▸ ASSIGNMENT: Having read the data, transcribe all of it without deviation.

++++++++

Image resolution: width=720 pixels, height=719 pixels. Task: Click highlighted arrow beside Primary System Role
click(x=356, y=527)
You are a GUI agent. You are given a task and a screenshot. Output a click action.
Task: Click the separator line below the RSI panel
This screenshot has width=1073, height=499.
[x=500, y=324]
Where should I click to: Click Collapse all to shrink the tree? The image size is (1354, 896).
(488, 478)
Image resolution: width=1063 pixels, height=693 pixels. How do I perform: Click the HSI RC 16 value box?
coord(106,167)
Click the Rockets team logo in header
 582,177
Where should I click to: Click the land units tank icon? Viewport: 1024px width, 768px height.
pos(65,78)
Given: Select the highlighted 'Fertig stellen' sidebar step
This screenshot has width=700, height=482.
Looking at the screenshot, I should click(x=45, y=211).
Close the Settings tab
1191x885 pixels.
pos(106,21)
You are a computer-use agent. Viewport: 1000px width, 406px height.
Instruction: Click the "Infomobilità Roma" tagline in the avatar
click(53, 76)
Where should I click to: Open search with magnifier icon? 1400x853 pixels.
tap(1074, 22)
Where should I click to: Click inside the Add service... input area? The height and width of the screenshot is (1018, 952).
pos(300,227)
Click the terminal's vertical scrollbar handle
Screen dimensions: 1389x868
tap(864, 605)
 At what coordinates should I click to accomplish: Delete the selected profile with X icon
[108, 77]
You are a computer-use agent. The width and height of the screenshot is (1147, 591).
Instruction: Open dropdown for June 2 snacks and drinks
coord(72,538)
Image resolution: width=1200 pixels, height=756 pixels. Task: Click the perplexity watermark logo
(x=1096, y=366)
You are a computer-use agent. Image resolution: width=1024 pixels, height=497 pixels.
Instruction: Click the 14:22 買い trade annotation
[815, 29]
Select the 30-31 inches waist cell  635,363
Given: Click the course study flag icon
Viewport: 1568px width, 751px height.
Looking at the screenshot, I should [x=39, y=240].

++++++++

▸ TASK RESULT:
Image resolution: width=720 pixels, height=719 pixels. Task: Click highlighted arrow beside Primary System Role
click(x=356, y=527)
You are a GUI agent. You are given a task and a screenshot. Output a click action.
Task: Click the separator line below the RSI panel
This screenshot has width=1073, height=499.
[x=500, y=324]
Where should I click to: Click Collapse all to shrink the tree? The image size is (1354, 896).
(488, 478)
Image resolution: width=1063 pixels, height=693 pixels. How do I perform: Click the HSI RC 16 value box?
coord(106,167)
Click the Rockets team logo in header
 582,177
Where should I click to: Click the land units tank icon? Viewport: 1024px width, 768px height.
pos(65,78)
Given: Select the highlighted 'Fertig stellen' sidebar step
This screenshot has width=700, height=482.
Looking at the screenshot, I should click(x=45, y=211).
Close the Settings tab
1191x885 pixels.
pos(106,21)
You are a computer-use agent. Viewport: 1000px width, 406px height.
Instruction: Click the "Infomobilità Roma" tagline in the avatar
click(53, 76)
Where should I click to: Open search with magnifier icon? 1400x853 pixels.
tap(1074, 22)
Where should I click to: Click inside the Add service... input area? The height and width of the screenshot is (1018, 952).
pos(300,227)
Click the terminal's vertical scrollbar handle
Screen dimensions: 1389x868
tap(864, 605)
 At what coordinates should I click to accomplish: Delete the selected profile with X icon
[108, 77]
You are a computer-use agent. The width and height of the screenshot is (1147, 591).
Instruction: Open dropdown for June 2 snacks and drinks
coord(72,538)
Image resolution: width=1200 pixels, height=756 pixels. Task: Click the perplexity watermark logo
(x=1096, y=366)
You are a computer-use agent. Image resolution: width=1024 pixels, height=497 pixels.
Instruction: Click the 14:22 買い trade annotation
[815, 29]
Select the 30-31 inches waist cell  635,363
Given: Click the course study flag icon
Viewport: 1568px width, 751px height.
Looking at the screenshot, I should [x=39, y=240].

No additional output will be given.